ISCA Archive CHiME 2024
ISCA Archive CHiME 2024

The CHiME-8 MMCSG Challenge: Multi-modal conversations in smart glasses

Kateřina Žmolíková, Simone Merello, Kaustubh Kalgaonkar, Ju Lin, Niko Moritz, Pingchuan Ma, Ming Sun, Honglie Chen, Antoine Saliou, Stavros Petridis, Christian Fuegen, Michael Mandel

The increasing adoption of smart glasses has opened up the way for innovative applications such as live speech captioning and translation. This presents new exciting research problems and opportunities. To increase the visibility of this research topic and support the researchers in this field, we are introducing the Multi-modal Conversations in Smart Glasses (MMCSG) dataset and challenge.

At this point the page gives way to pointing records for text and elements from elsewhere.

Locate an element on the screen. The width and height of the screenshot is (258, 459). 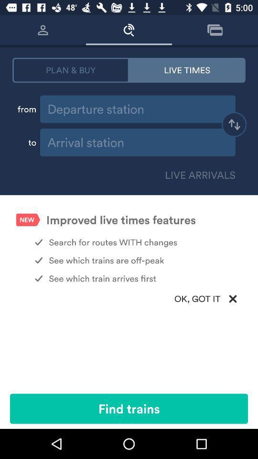
icon below ok, got it is located at coordinates (129, 407).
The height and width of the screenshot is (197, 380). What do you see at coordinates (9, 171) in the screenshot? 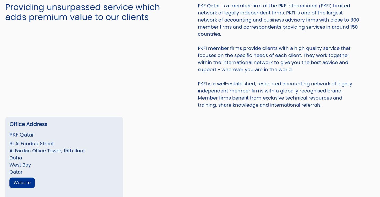
I see `'Qatar'` at bounding box center [9, 171].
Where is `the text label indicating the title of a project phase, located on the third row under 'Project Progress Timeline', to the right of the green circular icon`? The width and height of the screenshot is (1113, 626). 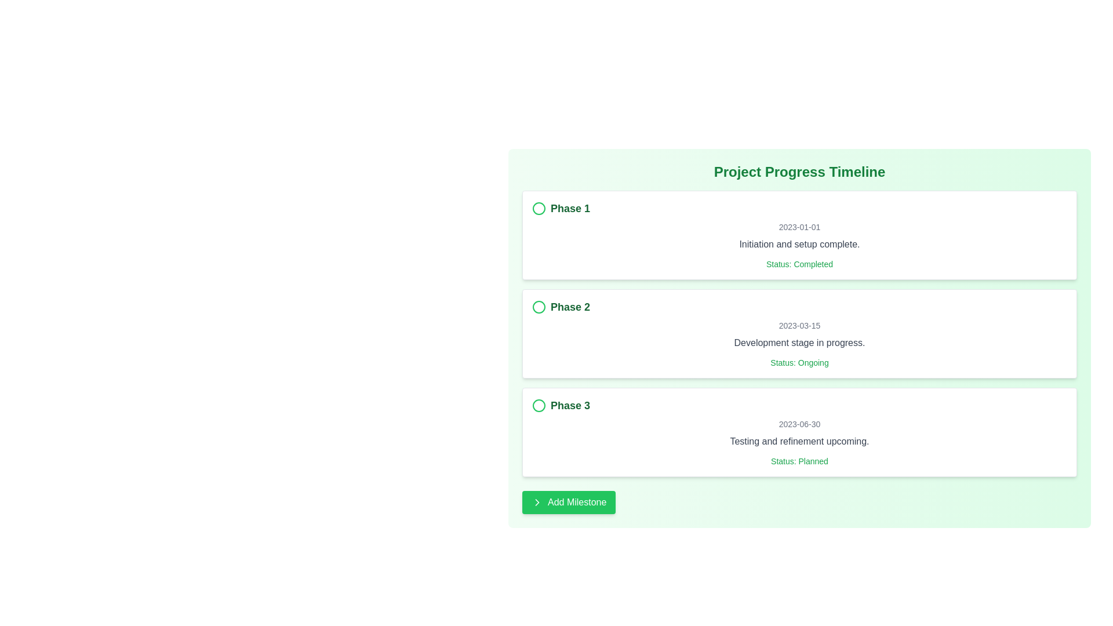
the text label indicating the title of a project phase, located on the third row under 'Project Progress Timeline', to the right of the green circular icon is located at coordinates (570, 404).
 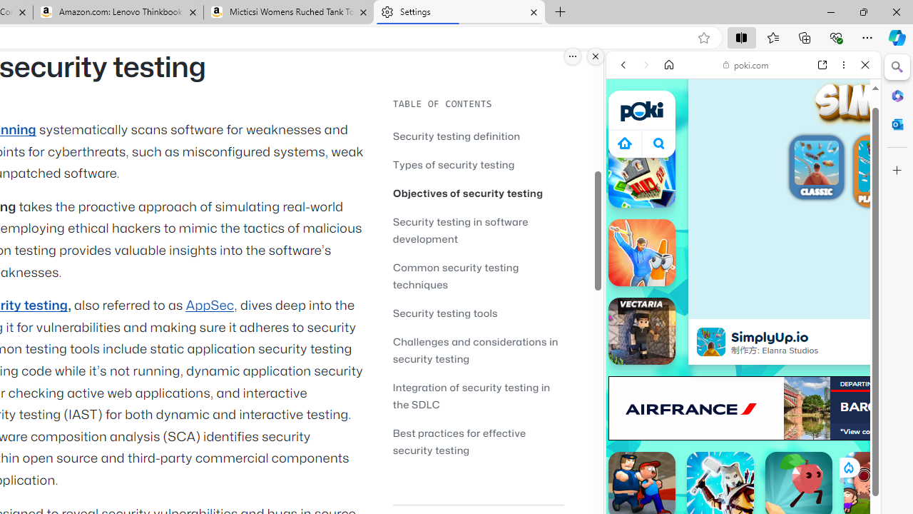 What do you see at coordinates (750, 98) in the screenshot?
I see `'Search the web'` at bounding box center [750, 98].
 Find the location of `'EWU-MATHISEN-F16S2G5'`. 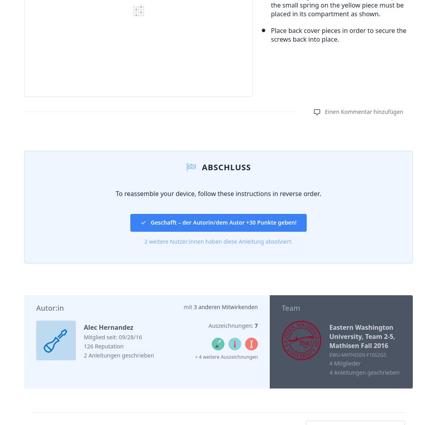

'EWU-MATHISEN-F16S2G5' is located at coordinates (358, 355).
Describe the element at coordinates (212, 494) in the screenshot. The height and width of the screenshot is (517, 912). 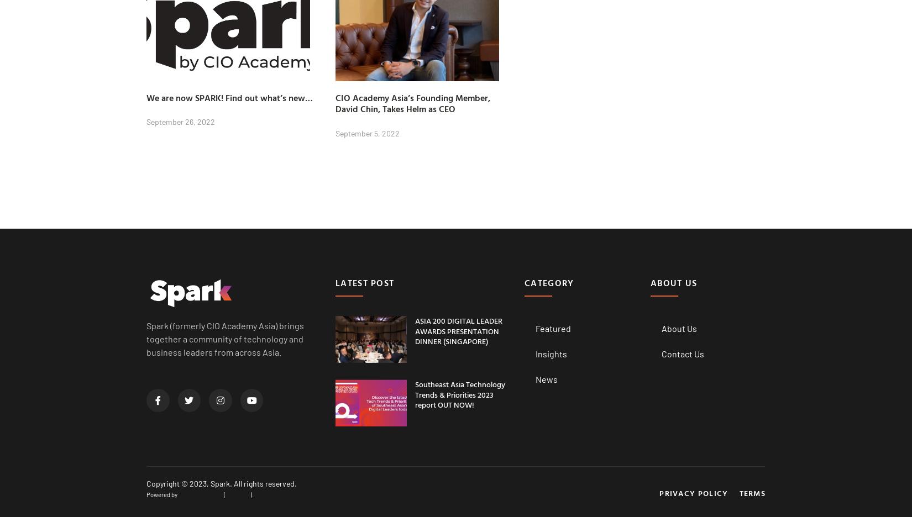
I see `'360'` at that location.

The MMCSG dataset includes two-party conversations, recorded through smart Aria glasses worn by one of the participants, accompanied by manual annotations. Several modalities including multi-channel audio, video and Inertial measurement unit (IMU) measurements are available. Additionally, we are releasing the Multi-channel Audio Conversation Simulator (MCAS) dataset and tools. The simulator is designed to generate extensive simulated training data, simplifying development of robust systems. In the challenge, we will evaluate speaker-attributed speech recognition systems on both multi-talker word error rate and algorithmic latency. To assist the challenge participants, we are providing two baseline models. These models serve as starting points for development and as benchmarks for comparison. We hope that these resources will lower the barriers to entry for researchers interested in the potential of smart glasses in enhancing communication.